Math Snap

STEP 1

1. The battery life follows an exponential distribution with a rate parameter $\lambda = \frac{1}{365}$.
2. The exponential distribution probability density function is given by $f(x; \lambda) = \lambda e^{-\lambda x}$.
3. The cumulative distribution function (CDF) for an exponential distribution is $F(x; \lambda) = 1 - e^{-\lambda x}$.
4. The probability that a battery lasts beyond a certain time is the complement of the CDF.

STEP 2

1. Calculate the probability that a battery will fail before 180 days.
2. Calculate the probability that a battery will last beyond 1 year.
3. Calculate the probability that both batteries in a device last beyond 1 year.

STEP 3

Calculate the probability that a battery will fail before 180 days using the CDF:
$$F(180; \lambda) = 1 - e^{-\frac{1}{365} \times 180}$$

STEP 4

Compute the value:
$$F(180; \lambda) = 1 - e^{-\frac{180}{365}}$$ $$F(180; \lambda) = 1 - e^{-0.49315}$$ $$F(180; \lambda) \approx 1 - 0.6107$$ $$F(180; \lambda) \approx 0.3893$$ The probability that an alkaline battery will fail before 180 days is approximately $\boxed{0.3893}$.

STEP 5

Calculate the probability that a battery will last beyond 1 year using the complement of the CDF:
$$P(X > 365) = 1 - F(365; \lambda) = e^{-\frac{1}{365} \times 365}$$

STEP 6

Compute the value:
$$P(X > 365) = e^{-1}$$ $$P(X > 365) \approx 0.3679$$ The probability that an alkaline battery will last beyond 1 year is approximately $\boxed{0.3679}$.

STEP 7

Calculate the probability that both batteries last beyond 1 year.

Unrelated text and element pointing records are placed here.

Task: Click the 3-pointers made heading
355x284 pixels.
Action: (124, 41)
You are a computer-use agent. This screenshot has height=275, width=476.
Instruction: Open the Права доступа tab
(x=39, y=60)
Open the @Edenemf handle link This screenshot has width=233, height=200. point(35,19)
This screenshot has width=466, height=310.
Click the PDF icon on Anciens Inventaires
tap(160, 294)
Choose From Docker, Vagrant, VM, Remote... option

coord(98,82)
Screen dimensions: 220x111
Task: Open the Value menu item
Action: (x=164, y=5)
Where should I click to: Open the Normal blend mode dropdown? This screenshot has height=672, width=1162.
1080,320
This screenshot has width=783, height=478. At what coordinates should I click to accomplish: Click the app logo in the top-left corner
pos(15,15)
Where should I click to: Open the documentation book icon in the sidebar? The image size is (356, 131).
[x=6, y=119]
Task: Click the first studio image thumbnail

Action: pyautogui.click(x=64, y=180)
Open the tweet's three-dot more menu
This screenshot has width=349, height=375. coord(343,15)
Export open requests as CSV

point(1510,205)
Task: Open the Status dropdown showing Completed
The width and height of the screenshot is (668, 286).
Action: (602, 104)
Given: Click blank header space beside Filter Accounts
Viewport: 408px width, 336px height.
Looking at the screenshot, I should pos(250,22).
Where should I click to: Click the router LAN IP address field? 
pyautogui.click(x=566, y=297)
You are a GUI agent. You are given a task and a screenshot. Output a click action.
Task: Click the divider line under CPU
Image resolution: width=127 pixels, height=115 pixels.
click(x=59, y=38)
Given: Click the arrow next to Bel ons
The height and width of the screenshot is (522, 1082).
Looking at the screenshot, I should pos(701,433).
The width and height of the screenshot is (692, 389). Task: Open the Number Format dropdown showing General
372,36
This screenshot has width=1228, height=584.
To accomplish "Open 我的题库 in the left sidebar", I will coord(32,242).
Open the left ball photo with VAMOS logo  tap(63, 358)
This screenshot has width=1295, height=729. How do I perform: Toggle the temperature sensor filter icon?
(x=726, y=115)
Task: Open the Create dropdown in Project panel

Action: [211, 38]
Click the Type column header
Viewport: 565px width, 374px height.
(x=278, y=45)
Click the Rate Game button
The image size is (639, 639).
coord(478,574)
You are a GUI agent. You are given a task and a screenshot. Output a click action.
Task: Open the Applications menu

Since the batteries are independent, the probability is the product of the individual probabilities:
$$P(\text{Both last} > 365) = P(X_1 > 365) \times P(X_2 > 365)$$ $$P(\text{Both last} > 365) = (0.3679)^2$$

Compute the value:
$$P(\text{Both last} > 365) = 0.3679 \times 0.3679$$ $$P(\text{Both last} > 365) \approx 0.1353$$ The probability that both batteries last beyond 1 year is approximately $\boxed{0.1353}$.